Starting with the line that contains "The image size is (264, 191)." and stopping after the line that contains "This screenshot has width=375, height=440.", copy the entries below exactly. Include nothing else.

(Records excerpted from a collection)
· · · · · · ·

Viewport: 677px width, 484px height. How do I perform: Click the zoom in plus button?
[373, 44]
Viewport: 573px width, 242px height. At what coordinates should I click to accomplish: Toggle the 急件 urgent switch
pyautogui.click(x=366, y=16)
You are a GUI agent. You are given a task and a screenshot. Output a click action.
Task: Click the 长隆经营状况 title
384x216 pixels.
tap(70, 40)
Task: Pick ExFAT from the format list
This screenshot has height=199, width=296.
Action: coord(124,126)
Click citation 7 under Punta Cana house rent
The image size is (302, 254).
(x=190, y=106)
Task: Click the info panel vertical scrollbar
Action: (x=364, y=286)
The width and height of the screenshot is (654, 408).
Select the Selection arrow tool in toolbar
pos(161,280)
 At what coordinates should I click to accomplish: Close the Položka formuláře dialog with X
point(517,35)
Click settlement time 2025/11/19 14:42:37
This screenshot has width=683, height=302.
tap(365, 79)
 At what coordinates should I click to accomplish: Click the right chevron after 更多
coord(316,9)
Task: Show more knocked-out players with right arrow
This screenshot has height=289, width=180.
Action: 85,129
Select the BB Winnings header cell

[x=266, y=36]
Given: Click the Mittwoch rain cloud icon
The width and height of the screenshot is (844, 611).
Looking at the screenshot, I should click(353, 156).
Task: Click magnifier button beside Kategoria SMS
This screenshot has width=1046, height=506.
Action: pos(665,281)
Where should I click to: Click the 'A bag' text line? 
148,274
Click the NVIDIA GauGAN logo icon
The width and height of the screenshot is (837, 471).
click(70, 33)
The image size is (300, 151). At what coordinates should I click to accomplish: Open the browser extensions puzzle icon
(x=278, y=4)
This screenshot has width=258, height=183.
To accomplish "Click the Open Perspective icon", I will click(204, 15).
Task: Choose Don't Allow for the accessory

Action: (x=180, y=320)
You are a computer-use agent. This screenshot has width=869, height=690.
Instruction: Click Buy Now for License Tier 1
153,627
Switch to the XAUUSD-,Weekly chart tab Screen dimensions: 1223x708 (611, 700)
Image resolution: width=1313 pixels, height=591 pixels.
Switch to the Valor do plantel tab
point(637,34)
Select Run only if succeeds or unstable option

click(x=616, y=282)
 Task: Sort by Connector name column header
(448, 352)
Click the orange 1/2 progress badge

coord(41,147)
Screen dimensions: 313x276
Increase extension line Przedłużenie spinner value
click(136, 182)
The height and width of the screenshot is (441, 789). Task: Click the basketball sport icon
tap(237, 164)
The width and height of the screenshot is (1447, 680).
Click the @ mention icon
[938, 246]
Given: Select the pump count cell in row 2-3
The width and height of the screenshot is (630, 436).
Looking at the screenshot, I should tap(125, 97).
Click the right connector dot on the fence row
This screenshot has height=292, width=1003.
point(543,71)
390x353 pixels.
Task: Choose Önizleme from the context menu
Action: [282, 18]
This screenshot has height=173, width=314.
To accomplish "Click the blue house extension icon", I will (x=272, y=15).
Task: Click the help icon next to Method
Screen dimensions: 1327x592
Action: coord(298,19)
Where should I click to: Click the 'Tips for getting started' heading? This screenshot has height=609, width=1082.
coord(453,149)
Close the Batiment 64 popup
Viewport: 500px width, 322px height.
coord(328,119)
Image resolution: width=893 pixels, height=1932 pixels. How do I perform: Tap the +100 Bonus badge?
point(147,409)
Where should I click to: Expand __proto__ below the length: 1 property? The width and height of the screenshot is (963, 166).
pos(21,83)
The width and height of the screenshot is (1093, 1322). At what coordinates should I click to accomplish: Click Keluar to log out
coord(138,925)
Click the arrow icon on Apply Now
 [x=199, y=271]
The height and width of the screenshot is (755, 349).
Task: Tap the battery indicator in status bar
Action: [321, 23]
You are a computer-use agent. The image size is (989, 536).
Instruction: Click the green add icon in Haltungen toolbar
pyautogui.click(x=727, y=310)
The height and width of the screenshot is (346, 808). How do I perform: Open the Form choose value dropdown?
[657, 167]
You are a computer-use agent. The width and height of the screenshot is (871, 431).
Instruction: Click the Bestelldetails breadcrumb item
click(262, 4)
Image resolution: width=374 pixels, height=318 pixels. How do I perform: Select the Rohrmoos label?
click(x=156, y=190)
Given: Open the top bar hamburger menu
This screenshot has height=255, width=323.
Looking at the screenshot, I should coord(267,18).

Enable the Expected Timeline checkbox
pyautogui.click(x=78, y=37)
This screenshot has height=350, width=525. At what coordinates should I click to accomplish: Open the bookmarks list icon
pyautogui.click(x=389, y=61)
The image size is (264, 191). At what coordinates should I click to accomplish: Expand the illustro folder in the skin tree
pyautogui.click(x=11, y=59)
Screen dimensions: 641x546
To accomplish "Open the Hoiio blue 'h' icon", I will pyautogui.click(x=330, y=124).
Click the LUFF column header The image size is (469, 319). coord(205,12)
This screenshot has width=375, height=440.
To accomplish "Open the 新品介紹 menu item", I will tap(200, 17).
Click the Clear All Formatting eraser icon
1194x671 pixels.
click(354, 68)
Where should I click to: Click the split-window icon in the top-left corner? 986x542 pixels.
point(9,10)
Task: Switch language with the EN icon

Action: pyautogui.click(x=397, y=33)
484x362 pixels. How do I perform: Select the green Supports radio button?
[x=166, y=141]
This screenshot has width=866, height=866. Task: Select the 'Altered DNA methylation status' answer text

· · · · · · ·

**ANSWER SPACE:**
The image size is (264, 191). At what coordinates should I click to accomplish: Expand the illustro folder in the skin tree
pyautogui.click(x=11, y=59)
Screen dimensions: 641x546
To accomplish "Open the Hoiio blue 'h' icon", I will pyautogui.click(x=330, y=124).
Click the LUFF column header The image size is (469, 319). coord(205,12)
This screenshot has width=375, height=440.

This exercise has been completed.